LONDON — House prices in parts of central London have collapsed by as much as 13% over the last year, according to new figures from property consultancy and advisory Knight Frank.
Prices in “prime” central London fell by 6.3% in December compared to a year earlier, Knight Frank said in a release on Thursday, despite an uptick in sales volumes. November was the second highest month for prime central London sales in 2016.
However, Knight Frank says the uptick in sales is a reaction to the collapse in prices. The company says in a research note: “The second half of 2016 was marked by a steady improvement in sales volumes as vendors lowered asking prices to reflect the changed regulatory backdrop in prime central London.”
The new regulatory backdrop refers to changes to stamp duty introduced in April.
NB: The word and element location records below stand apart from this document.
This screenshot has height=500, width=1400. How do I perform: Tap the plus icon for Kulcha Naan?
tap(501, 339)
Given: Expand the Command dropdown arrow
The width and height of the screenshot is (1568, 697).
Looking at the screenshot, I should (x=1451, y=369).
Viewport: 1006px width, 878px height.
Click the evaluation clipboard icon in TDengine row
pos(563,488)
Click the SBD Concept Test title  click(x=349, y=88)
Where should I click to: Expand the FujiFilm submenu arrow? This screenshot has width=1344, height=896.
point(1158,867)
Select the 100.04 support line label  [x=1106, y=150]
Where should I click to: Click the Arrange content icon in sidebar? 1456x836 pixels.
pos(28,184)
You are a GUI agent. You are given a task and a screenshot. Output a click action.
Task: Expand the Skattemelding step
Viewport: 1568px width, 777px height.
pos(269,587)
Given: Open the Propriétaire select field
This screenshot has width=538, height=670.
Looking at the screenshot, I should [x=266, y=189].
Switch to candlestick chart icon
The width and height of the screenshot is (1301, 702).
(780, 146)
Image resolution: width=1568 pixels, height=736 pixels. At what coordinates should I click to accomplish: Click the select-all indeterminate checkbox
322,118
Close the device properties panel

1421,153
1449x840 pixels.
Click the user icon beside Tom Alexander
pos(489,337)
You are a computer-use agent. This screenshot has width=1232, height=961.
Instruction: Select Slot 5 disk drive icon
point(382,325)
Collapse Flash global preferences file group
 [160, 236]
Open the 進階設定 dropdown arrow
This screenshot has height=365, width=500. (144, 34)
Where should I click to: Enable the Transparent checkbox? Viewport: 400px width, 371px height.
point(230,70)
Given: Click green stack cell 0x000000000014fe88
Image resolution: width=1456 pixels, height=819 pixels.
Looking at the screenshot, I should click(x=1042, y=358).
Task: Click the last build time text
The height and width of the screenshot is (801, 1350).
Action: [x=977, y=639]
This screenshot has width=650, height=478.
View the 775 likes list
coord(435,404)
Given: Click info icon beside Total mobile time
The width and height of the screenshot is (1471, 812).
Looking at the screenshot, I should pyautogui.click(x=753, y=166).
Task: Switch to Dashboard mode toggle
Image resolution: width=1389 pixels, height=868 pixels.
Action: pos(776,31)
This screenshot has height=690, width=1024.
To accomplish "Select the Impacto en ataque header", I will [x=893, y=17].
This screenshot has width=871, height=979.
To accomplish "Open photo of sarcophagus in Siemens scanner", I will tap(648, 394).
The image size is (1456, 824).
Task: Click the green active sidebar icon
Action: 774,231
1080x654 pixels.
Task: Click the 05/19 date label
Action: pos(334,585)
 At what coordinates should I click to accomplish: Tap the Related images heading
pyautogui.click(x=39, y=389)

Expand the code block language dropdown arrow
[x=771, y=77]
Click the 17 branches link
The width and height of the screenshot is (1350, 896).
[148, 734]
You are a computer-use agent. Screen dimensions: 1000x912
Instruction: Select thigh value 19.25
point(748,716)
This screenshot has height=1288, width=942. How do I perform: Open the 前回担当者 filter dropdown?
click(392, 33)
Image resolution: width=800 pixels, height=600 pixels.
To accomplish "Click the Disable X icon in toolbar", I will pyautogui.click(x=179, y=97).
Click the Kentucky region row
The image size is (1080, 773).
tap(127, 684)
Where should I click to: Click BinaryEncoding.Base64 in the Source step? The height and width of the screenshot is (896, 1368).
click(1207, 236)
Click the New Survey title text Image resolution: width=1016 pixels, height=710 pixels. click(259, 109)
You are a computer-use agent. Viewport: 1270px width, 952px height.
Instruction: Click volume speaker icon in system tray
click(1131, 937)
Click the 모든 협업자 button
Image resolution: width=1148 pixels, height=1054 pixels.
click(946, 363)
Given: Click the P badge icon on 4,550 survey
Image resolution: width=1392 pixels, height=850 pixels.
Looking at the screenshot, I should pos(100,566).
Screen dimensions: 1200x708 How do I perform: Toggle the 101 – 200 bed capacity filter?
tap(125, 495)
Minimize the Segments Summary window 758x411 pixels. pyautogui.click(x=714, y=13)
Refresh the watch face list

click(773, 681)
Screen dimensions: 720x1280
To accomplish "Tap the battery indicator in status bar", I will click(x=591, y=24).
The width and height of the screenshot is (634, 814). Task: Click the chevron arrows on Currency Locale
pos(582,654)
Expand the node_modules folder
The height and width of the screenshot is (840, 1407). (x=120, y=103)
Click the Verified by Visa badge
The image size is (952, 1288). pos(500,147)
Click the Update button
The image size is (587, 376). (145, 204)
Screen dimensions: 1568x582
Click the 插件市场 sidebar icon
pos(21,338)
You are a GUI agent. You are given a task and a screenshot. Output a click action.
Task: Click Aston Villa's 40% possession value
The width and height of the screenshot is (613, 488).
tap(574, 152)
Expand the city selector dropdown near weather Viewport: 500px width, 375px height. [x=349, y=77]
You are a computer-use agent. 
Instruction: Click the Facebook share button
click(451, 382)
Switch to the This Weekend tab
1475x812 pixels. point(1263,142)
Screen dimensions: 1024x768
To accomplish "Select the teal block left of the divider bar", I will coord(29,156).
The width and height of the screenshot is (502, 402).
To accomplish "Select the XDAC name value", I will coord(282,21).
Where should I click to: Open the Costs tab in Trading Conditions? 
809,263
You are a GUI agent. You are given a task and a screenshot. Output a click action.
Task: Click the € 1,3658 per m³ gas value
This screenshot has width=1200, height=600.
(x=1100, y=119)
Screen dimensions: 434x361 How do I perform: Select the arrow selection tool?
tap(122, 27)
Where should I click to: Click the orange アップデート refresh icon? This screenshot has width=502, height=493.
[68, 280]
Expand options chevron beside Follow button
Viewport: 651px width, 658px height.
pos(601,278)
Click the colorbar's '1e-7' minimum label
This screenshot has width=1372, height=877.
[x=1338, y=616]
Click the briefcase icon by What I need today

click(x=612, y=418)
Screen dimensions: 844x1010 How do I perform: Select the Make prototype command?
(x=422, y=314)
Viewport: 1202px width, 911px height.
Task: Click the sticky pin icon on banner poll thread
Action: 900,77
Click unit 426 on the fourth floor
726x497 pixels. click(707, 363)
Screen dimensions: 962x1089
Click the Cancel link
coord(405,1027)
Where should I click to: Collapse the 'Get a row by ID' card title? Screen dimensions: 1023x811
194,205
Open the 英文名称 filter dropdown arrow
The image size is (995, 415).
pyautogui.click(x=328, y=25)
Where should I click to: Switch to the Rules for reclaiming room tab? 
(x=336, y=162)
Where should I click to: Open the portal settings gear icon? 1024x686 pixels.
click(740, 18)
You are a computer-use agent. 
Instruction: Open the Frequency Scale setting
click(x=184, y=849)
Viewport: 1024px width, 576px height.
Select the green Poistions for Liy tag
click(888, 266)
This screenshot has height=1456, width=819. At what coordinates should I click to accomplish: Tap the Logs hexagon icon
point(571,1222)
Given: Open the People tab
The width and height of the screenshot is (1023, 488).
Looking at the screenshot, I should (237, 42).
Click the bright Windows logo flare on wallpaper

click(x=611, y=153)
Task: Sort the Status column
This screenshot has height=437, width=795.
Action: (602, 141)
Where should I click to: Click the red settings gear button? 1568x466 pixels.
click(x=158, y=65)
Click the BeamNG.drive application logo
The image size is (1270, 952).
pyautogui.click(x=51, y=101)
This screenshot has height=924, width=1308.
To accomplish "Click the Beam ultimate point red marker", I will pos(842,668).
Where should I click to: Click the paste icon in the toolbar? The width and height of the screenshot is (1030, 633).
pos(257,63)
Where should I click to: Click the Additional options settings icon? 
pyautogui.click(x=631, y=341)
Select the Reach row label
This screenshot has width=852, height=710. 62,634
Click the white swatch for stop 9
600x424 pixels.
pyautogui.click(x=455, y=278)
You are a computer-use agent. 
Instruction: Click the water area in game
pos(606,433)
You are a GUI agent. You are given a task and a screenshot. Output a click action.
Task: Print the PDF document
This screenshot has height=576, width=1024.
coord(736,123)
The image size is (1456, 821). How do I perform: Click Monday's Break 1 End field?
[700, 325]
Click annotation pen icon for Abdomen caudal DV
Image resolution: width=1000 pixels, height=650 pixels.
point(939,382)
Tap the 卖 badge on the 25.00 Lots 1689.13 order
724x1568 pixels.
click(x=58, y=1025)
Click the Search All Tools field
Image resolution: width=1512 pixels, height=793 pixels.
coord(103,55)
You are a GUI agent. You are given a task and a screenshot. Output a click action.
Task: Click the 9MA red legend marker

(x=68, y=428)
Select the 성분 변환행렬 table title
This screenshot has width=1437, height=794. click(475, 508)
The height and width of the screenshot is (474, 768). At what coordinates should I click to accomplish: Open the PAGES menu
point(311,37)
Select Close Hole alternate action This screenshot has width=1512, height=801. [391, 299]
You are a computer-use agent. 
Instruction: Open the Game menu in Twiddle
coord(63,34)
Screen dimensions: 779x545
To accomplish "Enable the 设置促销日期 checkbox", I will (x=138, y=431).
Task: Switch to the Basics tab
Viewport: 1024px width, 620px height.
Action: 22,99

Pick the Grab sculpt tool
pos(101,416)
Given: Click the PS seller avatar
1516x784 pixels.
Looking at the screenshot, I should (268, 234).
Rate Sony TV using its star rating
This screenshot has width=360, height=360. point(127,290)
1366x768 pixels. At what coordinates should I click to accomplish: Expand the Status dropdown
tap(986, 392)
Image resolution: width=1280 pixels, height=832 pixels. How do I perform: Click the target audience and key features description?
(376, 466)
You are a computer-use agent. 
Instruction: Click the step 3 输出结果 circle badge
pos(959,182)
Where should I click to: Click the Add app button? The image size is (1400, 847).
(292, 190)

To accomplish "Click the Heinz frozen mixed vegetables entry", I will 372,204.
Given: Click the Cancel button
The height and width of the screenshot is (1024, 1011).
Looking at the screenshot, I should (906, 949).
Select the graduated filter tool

The changes to the tax charged on house sales mean people pay much more than before when buying houses worth more than £1 million, while property under that value sees a tax cut on a sliding scale.
Knight Frank argue that the “prime” market, where £1 million for a house counts as a bargain, has adjusted to this tax change by lowering initial asking prices, factoring in the higher tax burden that potential buyers will face.
Annual residential price growth in December ranged from 0% in the City & the fringes to as much as a 13.5% fall in Chelsea and Hyde Park.
Knight Frank says it expects “broadly flat price growth in 2017 as declines start to bottom out,” but adds: “Whether strengthening sales volumes in the second half of 2016 will provide a reliable indicator for the first six months of 2017 remains to be seen.
“Political uncertainty is unlikely to subside in the early part of next year as the UK triggers the process to leave the European Union, Donald Trump potentially charts a new economic course in the US and ahead of elections in several European countries.”